CNA Staff, Mar 28, 2024 / 13:30 pm
A judge in Canada has ruled that a woman with autism can be granted her request to die by assisted suicide, overruling efforts by the woman’s father to halt the deadly procedure.
In a decision this week, Justice Colin Feasby of the Court of King’s Bench of Alberta said the 27-year-old woman, identified in documents as “MV,” would be allowed to access the country’s medical assistance in dying (MAID) even as her father argued that she was “vulnerable” and “not competent to make the decision to take her own life.” Feasby’s decision set aside an earlier injunction against the woman’s request for assisted suicide.
Canadian law stipulates that anyone seeking assisted suicide be suffering from “a serious illness, disease, or disability,” be experiencing “unbearable physical or mental suffering,” and be unable to reverse either the disease or the attendant suffering.
MV’s father argued that his daughter “is generally healthy” and that “her physical symptoms, to the extent that she has any, result from undiagnosed psychological conditions.”
Feasby himself noted that the woman “has not provided any evidence” to contest those assertions, “nor has she identified her medical condition or provided information concerning her symptoms and how they cause her to suffer.”
In his decision, the judge frankly admitted to MV: “I do not know you and I do not know why you seek MAID.” Her reasons for doing so, he wrote, “remain your own because I have respected your autonomy and your privacy.”

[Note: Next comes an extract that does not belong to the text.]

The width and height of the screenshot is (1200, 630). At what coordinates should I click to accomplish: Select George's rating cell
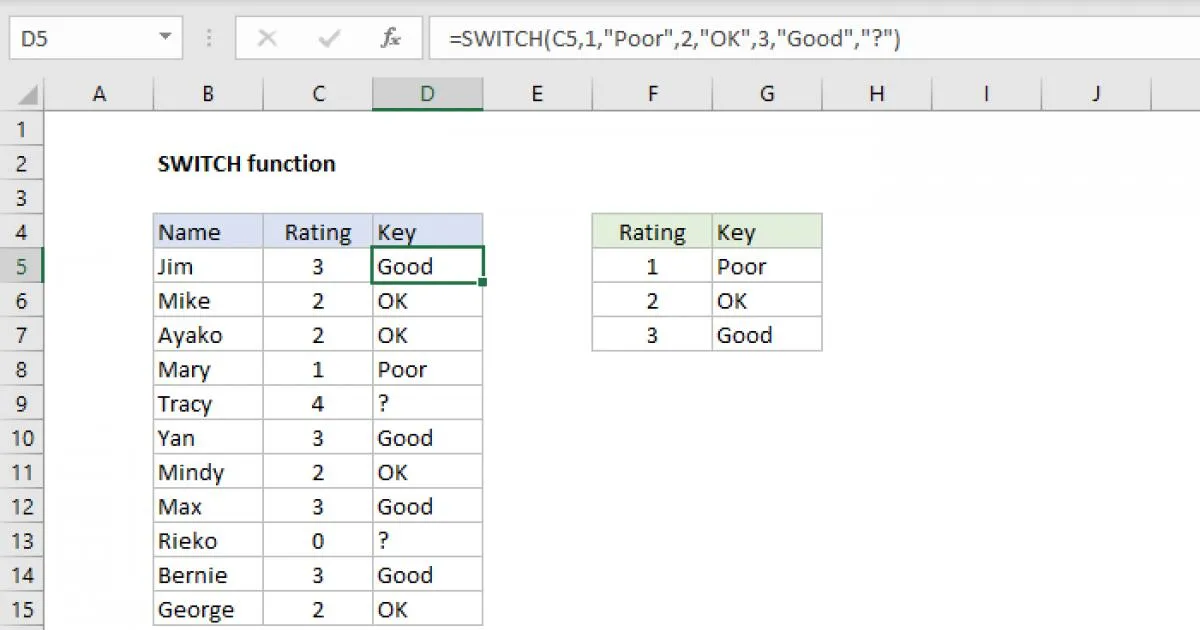point(318,609)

While Feasby acknowledged that the parents of the woman will suffer “substantial” harm if she kills herself, the harm she herself will experience “goes to the core of her being,” he argued.
“An injunction would deny MV the right to choose between living or dying with dignity,” he claimed.
“Further, an injunction would put MV in a position where she would be forced to choose between living a life she has decided is intolerable and ending her life without medical assistance,” the judge claimed. “This is a terrible choice that should not be forced on MV as attempting to end her life without medical assistance would put her at increased risk of pain, suffering, and lasting injury.”
Though the ruling set aside the earlier injunction, Feasby said the decision would be stayed for 30 days in order to allow the father to appeal.
The judge pointed out that “nothing that I have written should be taken to minimize or diminish [the father’s] potential loss.”
The woman’s father “can perhaps take some solace in the fact that he did his best to persuade [her] of the value of her life and her parents’ commitment to loving and supporting her,” he wrote.
Assisted suicide has been legal in Canada since 2016. The Canadian government earlier this year postponed plans to expand its assisted suicide program to include those suffering from mental illness after a parliamentary report said the country’s health system is “not ready.”
The Canadian government’s website says that “eligibility for MAID for persons suffering solely from a mental illness has been delayed” until March 2027.